It is not possible to truly glow-proof a modern PC that is connected to the internet. These machines are so complex that there will always be some vulnerability somewhere. This is especially true when dealing with the feds as they are known to sit on exploits they discover so they aren't patched [https://www.schneier.com/blog/archives/2016/08/the_nsa_is_hoar.html
]. There are some vulnerabilities that go down to the processor level, like Intel IME [https://en.wikipedia.org/wiki/Intel_Management_Engine
]. No computer can be assumed to be 100% secure.

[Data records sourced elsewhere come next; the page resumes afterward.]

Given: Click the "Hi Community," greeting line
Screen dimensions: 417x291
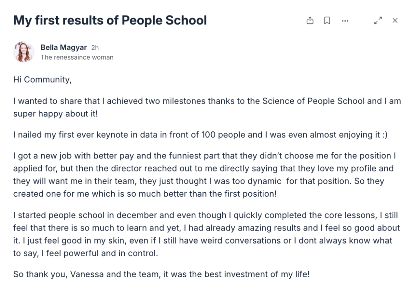Looking at the screenshot, I should tap(42, 80).
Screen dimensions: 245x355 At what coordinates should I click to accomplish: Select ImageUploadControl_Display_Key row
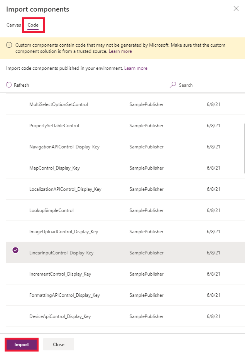pos(64,232)
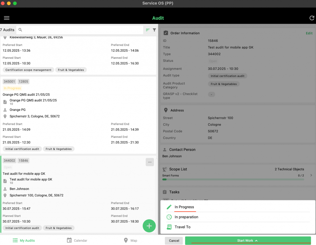Click the Smart Forms progress bar

233,179
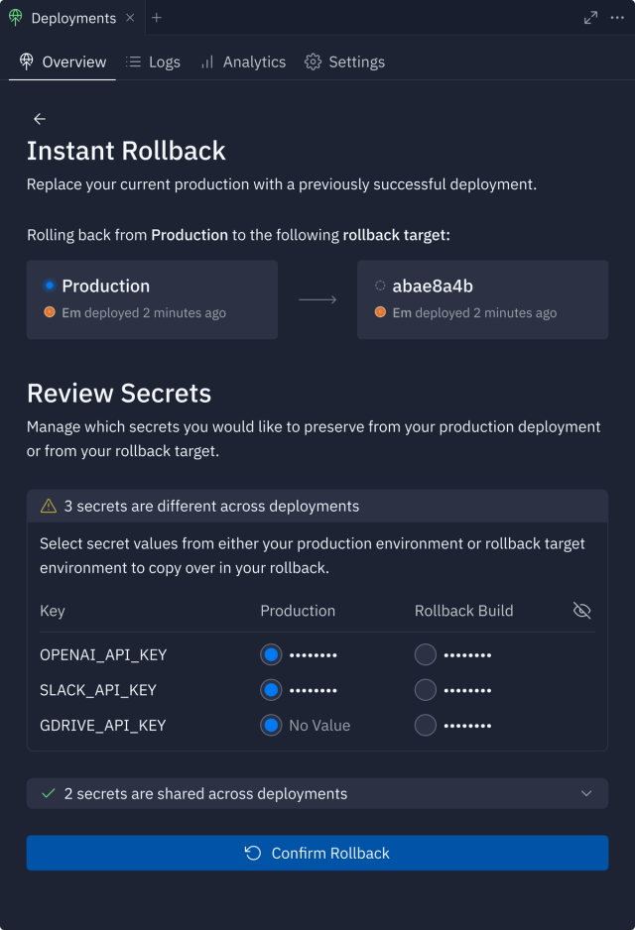Select the abae8a4b rollback target card
Screen dimensions: 635x930
click(x=482, y=299)
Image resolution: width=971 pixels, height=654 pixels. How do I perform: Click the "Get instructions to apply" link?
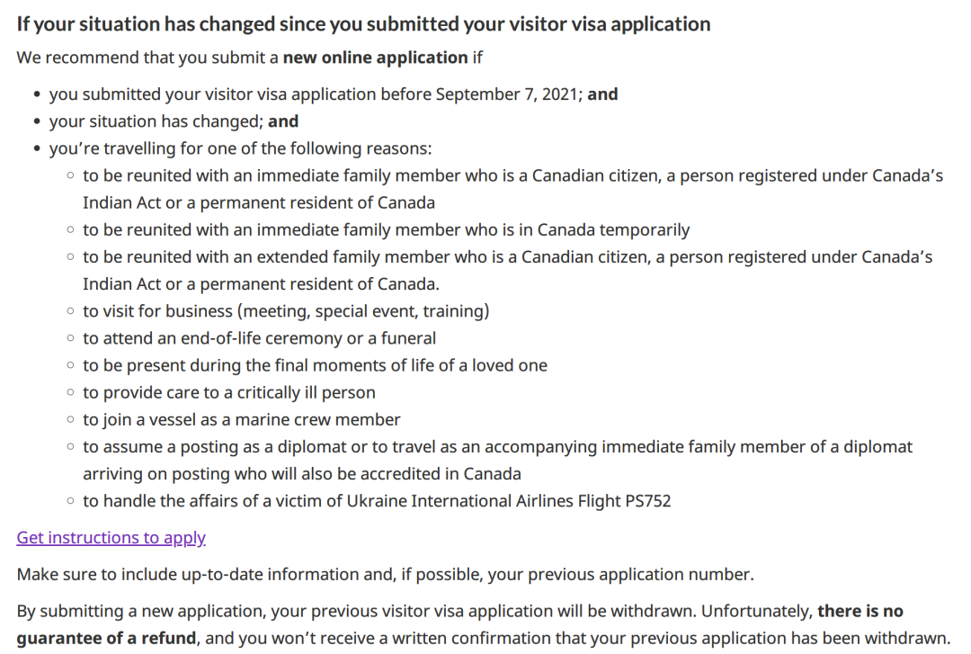click(x=111, y=538)
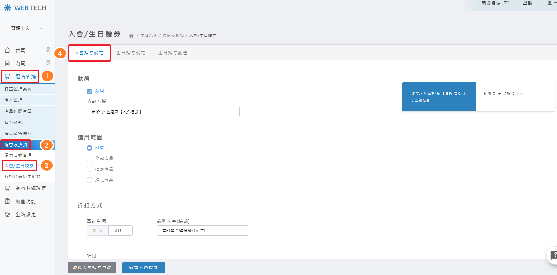Click the gear icon for 全站設定
This screenshot has width=557, height=275.
pos(7,214)
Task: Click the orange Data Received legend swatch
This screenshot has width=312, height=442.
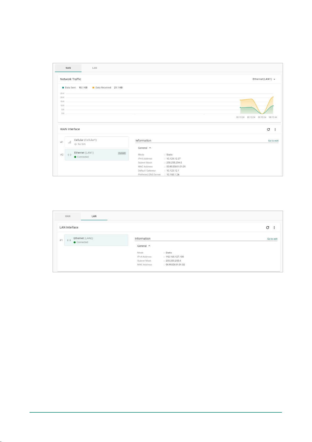Action: click(93, 88)
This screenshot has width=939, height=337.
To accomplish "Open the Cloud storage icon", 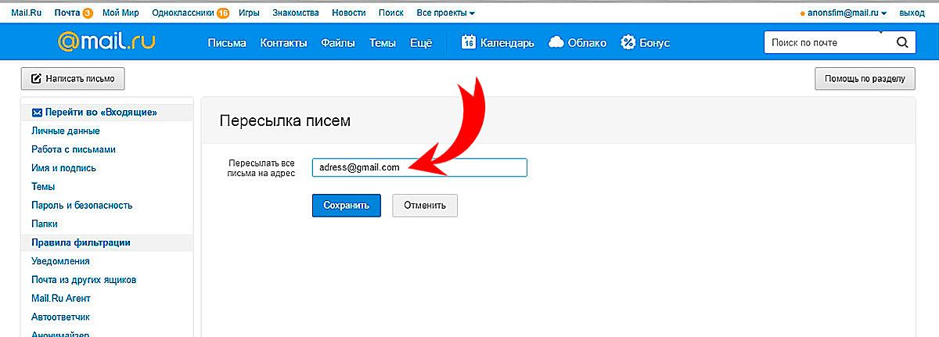I will 556,42.
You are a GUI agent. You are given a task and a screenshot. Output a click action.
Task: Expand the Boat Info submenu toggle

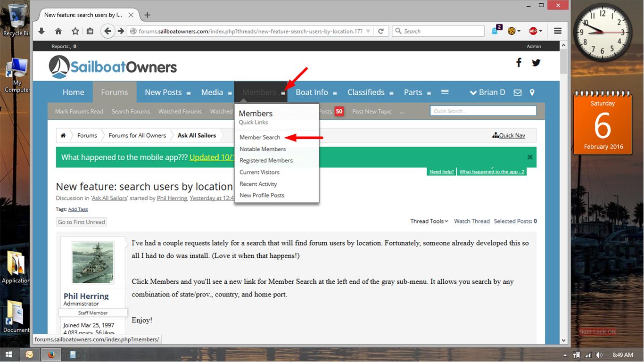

The best most of us can hope to do is opt out of dragnet surveillance. This can be done by not giving out personally identifiable info: IP, govt. name, home address, traceable email/phone, credit card, etc; general avoidance of big web services; and don't use windows, android, or any other corporate or state produced OS. If your worried about targeted surveillance from the Feds, only real chance is with Tor or non-US vpn but even that's not a sure thing. Probably the single best thing you can do is to encrypt your hard drive, because that denies them the option of simply breaking down your door and seizing your machine to gather evidence. However none this is 100% effective, there will always be a vulnerability somewhere, your best bet at beating the feds is the fact that they have to economize their efforts and probably won't use their most exotic stuff on you unless you're a state actor or a violent terrorist.